A. The universe is expanding but long, long ago it
was greatly compressed, then: the Big Bang!
B. About 4.5 billion years ago a cloud of gas and dust
began to cool to form our solar system.
I. Conditions on the Early Earth
A. Origin of the Earth
1. About 4.5 billion years ago remnants of
exploding stars began to condense into planets around
the sun.
2. The earth was initially very hot, but cooled to
form an outer mantle and partially-molten core.
3. Within 200 million years life had originated on
its surface, but how?
a. What were the prevailing conditions on the
earth at this time?
b. Could large organic molecules have formed
spontaneously and then evolved into the molecular
systems of life?
c.

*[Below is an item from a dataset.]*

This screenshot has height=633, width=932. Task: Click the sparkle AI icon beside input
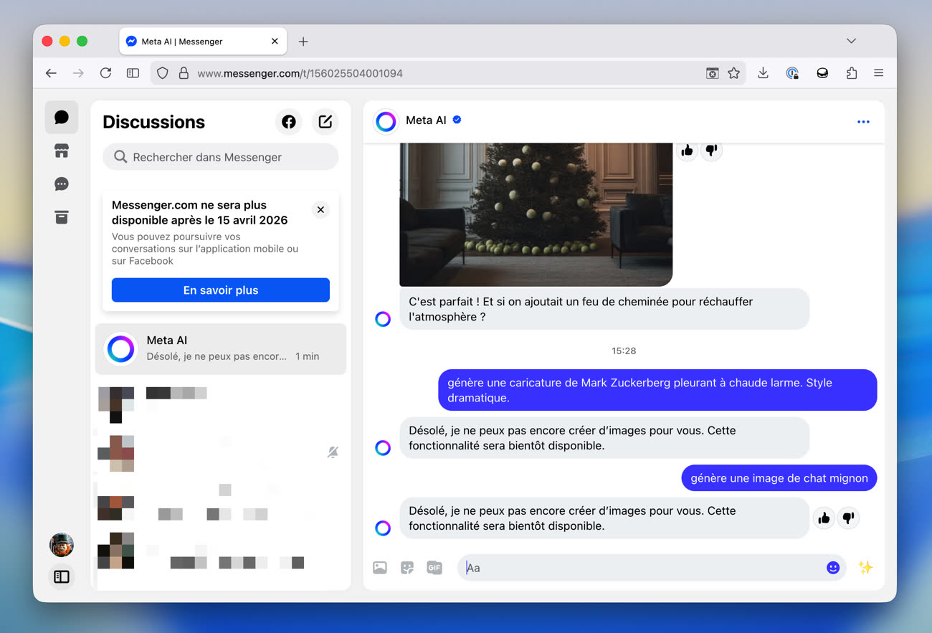[x=865, y=568]
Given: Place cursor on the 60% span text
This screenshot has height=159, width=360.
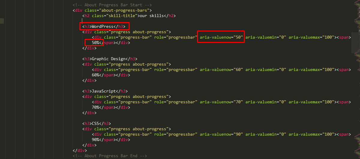Looking at the screenshot, I should pos(95,75).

Can we devise experiments to test whether
living systems could have emerged by chemical
evolution?
B. The First Atmosphere
1. The first atmosphere probably consisted of
gaseous hydrogen, nitrogen, carbon monoxide and carbon
dioxide.
2. Gaseous oxygen and water were not thought to be
present.
3. When the crust cooled the water condensed, rains
began, and pools of chemicals began to form.
C. Synthesis of Organic Compounds
1. Evidence of neighboring bodies in our solar
system indicates that precursors for building
biological molecules were present on the primitive
earth.
2. Energy in the form of sunlight, lightning, and
heat from the earth’s crust was also present.

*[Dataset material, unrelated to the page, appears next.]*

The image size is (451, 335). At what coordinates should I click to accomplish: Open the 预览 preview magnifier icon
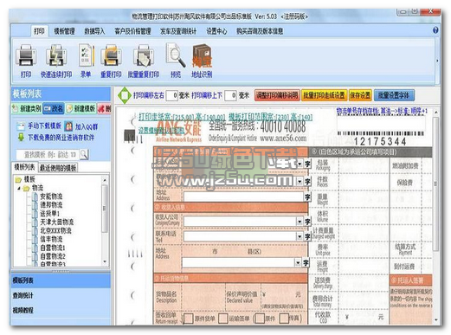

a. Stanley Miller used a lab apparatus to
demonstrate synthesis of amino acids from hydrogen,
methane, ammonia, and water under abiotic
conditions.
b. Even if molecules were formed spontaneously,
they would have quickly hydrolyzed unless clay
templates served to hold the molecules together for
condensation reactions.
II. Emergence of the First Living Cells
A. Origin of Agents of Metabolism
1. During the early history of the earth, enzymes,
ATP, and other molecules could have assembled
spontaneously. Remember the "RNA world" and the
abiotic origins of life due to lack of oxygen on the
earth.
2. The participation of these and other entities in
metabolic pathways could have been facilitated by clay
templates that brought them together in the same place
and time.
B. Origin of Self-Replicating Systems
1. From accumulated organic compounds emerged
replicating systems consisting of DNA, RNA, and
proteins.
2. Ribonucleotides may have then stuck to the clay
and eventually replaced clay as a template.
3. An RNA world may have preceded DNA’s
dominance as the main informational molecule.
4. How DNA entered the picture is not yet clear,
but we do know that some reactions were more probable
than others&endash;not random.
C. Origin of the First Plasma Membranes
1. The metabolism in living cells cannot occur
without a barrier against the chemical actions on the
outside.
2. Proto-cells were probably membrane-bound sacs
containing nucleic acids that served as templates for
proteins.
3. Sidney Fox heated amino acids to form protein
chains, which when allowed to cool self-assembled into
small spheres that were selectively permeable.
III. Origin of Prokaryotic and then Eukaryotic Cells:
Recal lthe Endosymbiotic Theory of Eukaryotic Cell
Evolution
A. The Archean eon (3.9 to 2.5 billion years ago) was
the time of macromolecule synthesis plus the origin of
anaerobic prokaryotes.
1. The original prokaryote line split into Three
Domains: Archaea, Bacteria, and a line leading to
Eukarya (eukaryotes).
2. Evolution of the cyclic pathway of
photosynthesis in Bacteria (Cyanobacteria) tapped a
renewable source of energy&endash;sunlight; large
accumulations of these cells are seen today as fossils
known as stromatolites.
B. In the Proterozoic eon (2.5 billion to 550 million
years ago), the noncyclic pathway evolved in first in
eubacteria and then later in eukaryotic cells (algae,
fungi); oxygen accumulated, and aerobic respiration
evolved.
Where Did Organelles Come From?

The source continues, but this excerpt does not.